Take the Android linux based operating system, used by Google and protected by an avast application. The security situation for this platform is changing rapidly.
So if linux get any marketshare it will explode with malware: http://www.zdnet.com/android-malware-numbers-explode-to-25000-in-june-2012-7000001046/
link author = Emil Protalinski for Zero Day
So in the hands of the security savvy windows can be used securely as can linux, but in the hands of the n00b clicker with malcode and social engineering nearby  the situation can change rapidly. A linux setup by a system admin in a controlled environment is something different from a linux driven smartphone in the hands of the digital illiterates,

polonus

[Abraxas]

I'm not sure what people are saying, or why a thread from 2006 has been dug up to perplex people who use Linux.

Personally I am very lucky to run a Linux Distro which is built by a small community who take pride in how they package programs and dependencies, and give relevant instruction on how to use our Distro with common sense.

The worst a Linux user can do is login as / (root).
Equally, to use the "sudo" command, over "su".

Installing packages outside of your Distro's Repo can have diverse effects upon your system, due to the fact these packages are built with your Distro in mind.

Some interesting reading:
Major attacks, September 2011.
Linux source code site hacked
LinuxFoundation.org and Linux.com taken down

http://en.wikipedia.org/wiki/Linux_malware
New password-stealing trojan hits Linux, Apple

I've read the posted speculations preceding my post, and agree:
1.) MS Windows users number 90 to 95% of online users.
2.) Linux users number approximately 3 to 5% of online users.
3.) Apple users number approx. 5% of online users.
4.) With the 'portability' of online computing, i.e.  Tablet and Smartphone users escalating online we are seeing these as very attractive platforms to Hack, or Infect, as generally a lot of personal information is held on these machines.
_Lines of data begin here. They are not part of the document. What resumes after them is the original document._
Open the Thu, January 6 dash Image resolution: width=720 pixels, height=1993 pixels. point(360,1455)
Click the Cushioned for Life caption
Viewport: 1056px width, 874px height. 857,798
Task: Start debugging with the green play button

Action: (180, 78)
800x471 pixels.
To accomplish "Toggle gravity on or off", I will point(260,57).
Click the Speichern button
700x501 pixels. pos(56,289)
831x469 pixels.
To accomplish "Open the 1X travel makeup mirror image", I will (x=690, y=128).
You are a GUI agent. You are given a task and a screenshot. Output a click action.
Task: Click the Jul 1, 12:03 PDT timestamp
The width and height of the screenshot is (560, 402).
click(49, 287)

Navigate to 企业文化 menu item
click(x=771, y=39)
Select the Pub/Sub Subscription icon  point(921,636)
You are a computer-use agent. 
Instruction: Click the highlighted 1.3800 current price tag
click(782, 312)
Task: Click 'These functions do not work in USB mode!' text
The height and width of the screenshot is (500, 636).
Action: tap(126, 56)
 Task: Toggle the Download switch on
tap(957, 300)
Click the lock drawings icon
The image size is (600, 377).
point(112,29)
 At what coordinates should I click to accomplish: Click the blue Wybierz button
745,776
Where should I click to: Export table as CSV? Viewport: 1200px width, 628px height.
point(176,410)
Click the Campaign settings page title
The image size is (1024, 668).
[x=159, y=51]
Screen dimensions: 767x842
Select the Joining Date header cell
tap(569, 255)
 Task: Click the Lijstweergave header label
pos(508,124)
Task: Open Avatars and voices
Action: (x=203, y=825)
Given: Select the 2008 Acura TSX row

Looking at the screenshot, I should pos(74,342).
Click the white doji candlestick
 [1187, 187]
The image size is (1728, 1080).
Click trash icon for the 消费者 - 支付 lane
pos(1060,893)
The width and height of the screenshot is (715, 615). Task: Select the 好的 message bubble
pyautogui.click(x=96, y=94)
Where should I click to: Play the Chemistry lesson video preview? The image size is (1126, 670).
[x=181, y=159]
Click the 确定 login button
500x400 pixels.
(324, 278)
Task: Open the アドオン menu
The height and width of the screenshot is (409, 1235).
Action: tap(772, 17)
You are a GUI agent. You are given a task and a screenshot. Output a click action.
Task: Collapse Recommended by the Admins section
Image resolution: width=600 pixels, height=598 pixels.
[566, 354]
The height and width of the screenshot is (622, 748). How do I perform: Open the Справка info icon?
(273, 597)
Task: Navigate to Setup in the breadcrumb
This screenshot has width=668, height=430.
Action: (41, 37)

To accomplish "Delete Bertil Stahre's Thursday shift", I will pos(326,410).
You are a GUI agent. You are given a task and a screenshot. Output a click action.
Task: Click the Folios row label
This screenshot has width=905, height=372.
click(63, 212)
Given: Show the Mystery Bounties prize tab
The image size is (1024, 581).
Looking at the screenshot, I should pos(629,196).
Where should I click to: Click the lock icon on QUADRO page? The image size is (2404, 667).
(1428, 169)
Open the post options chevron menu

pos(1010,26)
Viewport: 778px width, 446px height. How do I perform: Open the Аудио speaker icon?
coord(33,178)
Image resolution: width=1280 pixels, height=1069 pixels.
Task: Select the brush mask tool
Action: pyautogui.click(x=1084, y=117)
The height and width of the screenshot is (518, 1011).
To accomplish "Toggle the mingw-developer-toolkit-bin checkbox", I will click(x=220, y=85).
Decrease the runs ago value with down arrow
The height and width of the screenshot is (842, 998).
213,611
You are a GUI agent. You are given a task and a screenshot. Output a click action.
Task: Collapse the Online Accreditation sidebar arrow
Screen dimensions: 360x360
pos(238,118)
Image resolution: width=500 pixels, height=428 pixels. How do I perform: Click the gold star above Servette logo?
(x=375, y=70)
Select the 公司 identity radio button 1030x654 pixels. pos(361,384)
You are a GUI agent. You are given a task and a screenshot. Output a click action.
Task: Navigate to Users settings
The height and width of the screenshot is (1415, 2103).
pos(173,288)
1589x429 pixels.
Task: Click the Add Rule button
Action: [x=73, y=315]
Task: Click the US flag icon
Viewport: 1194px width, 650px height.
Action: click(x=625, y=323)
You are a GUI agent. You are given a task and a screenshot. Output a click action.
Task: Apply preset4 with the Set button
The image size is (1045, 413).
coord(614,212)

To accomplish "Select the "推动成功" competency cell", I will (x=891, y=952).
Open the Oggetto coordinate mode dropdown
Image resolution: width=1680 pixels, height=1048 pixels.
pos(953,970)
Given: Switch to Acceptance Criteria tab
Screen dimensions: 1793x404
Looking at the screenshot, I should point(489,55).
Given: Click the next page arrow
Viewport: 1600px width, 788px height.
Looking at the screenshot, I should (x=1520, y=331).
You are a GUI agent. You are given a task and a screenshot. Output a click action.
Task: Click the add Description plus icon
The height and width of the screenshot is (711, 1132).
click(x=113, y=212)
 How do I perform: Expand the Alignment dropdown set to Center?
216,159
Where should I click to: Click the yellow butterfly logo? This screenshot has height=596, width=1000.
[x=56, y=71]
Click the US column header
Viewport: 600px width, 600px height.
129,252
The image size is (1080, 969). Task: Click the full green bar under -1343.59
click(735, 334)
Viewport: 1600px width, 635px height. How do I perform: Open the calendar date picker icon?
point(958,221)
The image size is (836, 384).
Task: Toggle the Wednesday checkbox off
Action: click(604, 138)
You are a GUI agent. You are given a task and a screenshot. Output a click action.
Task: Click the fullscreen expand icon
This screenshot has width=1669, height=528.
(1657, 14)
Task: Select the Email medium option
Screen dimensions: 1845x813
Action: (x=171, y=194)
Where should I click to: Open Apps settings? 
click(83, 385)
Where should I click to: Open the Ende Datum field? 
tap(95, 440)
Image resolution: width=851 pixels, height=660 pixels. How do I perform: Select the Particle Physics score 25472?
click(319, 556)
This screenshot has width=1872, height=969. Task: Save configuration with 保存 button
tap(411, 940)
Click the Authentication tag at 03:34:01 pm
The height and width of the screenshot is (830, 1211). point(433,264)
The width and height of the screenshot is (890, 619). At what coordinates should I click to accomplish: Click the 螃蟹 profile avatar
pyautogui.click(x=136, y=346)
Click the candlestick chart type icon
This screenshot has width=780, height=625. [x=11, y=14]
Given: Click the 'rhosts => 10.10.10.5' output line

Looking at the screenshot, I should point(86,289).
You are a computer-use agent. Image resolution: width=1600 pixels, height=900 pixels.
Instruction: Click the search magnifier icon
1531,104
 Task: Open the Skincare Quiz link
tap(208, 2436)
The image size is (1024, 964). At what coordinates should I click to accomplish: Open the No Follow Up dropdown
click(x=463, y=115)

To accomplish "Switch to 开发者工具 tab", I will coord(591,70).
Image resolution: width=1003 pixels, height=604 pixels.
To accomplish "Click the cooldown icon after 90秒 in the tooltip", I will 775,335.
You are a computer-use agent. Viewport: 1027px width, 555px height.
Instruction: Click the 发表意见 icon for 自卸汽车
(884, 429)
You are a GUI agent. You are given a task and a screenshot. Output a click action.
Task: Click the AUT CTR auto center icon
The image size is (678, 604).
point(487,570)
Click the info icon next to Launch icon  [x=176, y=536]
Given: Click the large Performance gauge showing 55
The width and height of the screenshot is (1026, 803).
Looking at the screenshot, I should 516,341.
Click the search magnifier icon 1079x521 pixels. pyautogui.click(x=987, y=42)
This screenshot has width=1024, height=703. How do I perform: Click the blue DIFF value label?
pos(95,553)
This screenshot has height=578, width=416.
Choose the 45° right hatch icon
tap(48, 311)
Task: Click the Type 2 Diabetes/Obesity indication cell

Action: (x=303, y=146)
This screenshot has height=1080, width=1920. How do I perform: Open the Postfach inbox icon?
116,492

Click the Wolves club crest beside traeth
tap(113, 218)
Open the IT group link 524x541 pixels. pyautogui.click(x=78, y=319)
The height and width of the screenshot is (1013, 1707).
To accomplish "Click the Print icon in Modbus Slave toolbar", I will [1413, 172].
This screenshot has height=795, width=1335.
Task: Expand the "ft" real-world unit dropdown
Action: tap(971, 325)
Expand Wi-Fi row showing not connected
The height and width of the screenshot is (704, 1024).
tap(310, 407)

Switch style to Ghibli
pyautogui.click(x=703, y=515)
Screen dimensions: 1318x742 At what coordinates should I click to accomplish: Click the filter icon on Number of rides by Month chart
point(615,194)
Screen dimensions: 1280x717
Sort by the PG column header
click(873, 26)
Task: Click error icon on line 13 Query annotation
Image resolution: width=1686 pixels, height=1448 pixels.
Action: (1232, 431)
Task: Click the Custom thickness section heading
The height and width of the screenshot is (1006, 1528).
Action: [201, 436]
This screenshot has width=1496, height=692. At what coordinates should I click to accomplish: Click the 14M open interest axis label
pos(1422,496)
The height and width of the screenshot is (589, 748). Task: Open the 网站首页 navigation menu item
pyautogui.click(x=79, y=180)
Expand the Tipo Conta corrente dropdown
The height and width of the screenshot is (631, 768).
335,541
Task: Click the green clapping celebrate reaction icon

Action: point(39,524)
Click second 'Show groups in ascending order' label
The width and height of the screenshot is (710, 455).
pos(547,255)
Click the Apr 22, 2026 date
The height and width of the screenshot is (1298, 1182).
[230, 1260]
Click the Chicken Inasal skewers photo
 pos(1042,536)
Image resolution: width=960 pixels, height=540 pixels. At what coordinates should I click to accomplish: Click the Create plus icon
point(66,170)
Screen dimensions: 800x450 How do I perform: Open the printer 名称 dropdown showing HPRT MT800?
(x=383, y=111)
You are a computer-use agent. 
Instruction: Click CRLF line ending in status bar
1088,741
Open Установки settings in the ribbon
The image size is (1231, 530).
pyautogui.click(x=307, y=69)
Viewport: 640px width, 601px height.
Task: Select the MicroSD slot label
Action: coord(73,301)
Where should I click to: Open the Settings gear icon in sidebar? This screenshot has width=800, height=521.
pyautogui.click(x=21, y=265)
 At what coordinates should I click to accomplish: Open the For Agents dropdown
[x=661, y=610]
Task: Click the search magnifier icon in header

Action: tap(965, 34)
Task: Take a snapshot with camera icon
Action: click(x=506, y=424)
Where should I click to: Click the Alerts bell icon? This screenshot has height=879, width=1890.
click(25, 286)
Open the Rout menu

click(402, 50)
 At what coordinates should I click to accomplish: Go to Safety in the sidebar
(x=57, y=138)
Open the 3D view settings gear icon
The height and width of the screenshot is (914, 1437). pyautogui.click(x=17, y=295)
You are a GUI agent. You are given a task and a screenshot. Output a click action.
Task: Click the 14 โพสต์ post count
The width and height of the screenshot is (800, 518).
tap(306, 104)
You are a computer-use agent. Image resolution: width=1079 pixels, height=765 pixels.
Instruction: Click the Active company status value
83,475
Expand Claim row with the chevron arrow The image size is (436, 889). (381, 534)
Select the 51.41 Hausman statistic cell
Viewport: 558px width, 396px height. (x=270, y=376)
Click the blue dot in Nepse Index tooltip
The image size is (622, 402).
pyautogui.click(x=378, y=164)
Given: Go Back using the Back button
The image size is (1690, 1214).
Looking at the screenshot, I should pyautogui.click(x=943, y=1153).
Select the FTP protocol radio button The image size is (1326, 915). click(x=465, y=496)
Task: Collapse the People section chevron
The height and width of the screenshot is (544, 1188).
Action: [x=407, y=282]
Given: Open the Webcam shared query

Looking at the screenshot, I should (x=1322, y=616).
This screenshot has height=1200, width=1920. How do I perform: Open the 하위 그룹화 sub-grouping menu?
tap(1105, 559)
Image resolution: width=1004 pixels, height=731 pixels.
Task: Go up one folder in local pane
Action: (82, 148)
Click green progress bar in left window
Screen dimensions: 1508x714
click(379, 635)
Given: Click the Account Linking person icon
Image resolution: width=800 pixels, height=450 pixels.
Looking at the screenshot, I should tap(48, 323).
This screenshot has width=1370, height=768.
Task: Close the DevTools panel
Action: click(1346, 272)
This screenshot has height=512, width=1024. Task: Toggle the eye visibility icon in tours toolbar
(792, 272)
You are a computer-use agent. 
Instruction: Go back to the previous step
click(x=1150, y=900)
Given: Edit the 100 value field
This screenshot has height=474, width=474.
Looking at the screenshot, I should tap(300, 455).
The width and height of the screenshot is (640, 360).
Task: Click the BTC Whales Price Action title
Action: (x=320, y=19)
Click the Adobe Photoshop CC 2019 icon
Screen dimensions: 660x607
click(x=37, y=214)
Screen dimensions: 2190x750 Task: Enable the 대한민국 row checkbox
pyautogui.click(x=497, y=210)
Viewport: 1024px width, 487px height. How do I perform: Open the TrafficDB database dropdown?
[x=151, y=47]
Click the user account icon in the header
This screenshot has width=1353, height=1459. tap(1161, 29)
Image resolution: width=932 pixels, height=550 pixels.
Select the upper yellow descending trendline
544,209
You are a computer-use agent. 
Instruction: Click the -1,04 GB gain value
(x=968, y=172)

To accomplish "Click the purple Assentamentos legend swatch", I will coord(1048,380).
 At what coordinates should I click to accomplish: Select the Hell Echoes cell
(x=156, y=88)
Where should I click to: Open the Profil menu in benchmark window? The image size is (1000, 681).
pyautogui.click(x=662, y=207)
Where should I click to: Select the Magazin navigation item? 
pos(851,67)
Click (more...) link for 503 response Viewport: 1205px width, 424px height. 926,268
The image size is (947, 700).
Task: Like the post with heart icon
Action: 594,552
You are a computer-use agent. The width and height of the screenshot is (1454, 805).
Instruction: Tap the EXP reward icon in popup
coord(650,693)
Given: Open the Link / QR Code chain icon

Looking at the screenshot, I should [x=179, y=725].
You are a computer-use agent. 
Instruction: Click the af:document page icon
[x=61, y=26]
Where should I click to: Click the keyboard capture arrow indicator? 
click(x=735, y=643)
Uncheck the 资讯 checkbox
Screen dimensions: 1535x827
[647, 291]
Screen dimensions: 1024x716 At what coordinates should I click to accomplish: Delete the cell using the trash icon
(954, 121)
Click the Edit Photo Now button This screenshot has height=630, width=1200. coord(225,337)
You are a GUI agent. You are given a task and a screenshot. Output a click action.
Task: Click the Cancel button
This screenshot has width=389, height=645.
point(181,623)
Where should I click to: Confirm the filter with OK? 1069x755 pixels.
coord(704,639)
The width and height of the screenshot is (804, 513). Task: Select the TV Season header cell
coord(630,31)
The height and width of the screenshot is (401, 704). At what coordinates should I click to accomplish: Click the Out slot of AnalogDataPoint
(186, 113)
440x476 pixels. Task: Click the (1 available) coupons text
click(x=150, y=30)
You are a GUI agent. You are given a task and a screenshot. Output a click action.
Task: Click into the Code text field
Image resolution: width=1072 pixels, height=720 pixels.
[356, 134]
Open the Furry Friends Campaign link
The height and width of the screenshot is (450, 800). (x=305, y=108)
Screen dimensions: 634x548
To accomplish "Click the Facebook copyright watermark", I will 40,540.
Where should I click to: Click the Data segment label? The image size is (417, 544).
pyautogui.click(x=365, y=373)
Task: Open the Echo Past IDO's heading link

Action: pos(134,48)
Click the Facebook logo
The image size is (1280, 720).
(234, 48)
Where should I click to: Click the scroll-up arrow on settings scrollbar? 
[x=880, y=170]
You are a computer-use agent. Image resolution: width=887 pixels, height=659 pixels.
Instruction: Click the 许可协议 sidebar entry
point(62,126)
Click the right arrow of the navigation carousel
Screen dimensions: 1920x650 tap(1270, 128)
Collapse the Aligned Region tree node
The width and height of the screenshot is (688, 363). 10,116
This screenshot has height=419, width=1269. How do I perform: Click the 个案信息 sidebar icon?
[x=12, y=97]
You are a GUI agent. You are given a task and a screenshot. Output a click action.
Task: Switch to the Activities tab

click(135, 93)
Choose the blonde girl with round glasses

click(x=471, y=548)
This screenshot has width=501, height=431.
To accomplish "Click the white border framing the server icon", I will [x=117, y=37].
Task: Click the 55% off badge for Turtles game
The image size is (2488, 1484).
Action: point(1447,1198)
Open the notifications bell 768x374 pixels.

They are often used in insecure ways, and used often due to their portable nature.
5.) Speculating about Linux fallibility is kind of silly as the response time to patch any vulnerability is immediate, clinical, and responsible.
6.) It's a great defence for MS Windows to say because they have most of the online market share they are more fallible, however the money they make should provide resources to counter the amount of Malware susceptible Operating Systems they have online.
7.) If Third party companies didn't aid MS, and non paid Malware experts, MS Windows Operating Systems would be unusable online.
8.) For all the above reasons I use Linux. 

[danxz]

Yes, I have to agree on Android being a platform in which security has been lowered by purpose to please lots of illiterate users and where malware is a concern, but you don't have viruses banging at the door trying to enter in the system.

[MAG]

If you want to have lots of users then it seems inescapable that most will be what you term 'illiterate'.

[polonus]

Hi mag and danxz,

That is why we are glad to have users like you two here. Wished we had enough of them for the Windows platform as well to make the critical break-through. The situation would be rather different, but education won't work as users already have been "brainwashed" to use a particular platform. Young users should be confronted with both platforms alike during school years and then we could make a different discussion,

polonus

[danxz]

to mag,
I didn't want to be arrogant saying "illiterate users", I took this expression from Polonus precedent post when he refers to users that not yet have enough knowledge to avoid malware and that is only a finding of fact (I hope the expression is right I used google translator), you cannot please lots of users with a system like Ubuntu or similar because the average user wants to click and go on so they lowered security for this reason and to permit market on apps.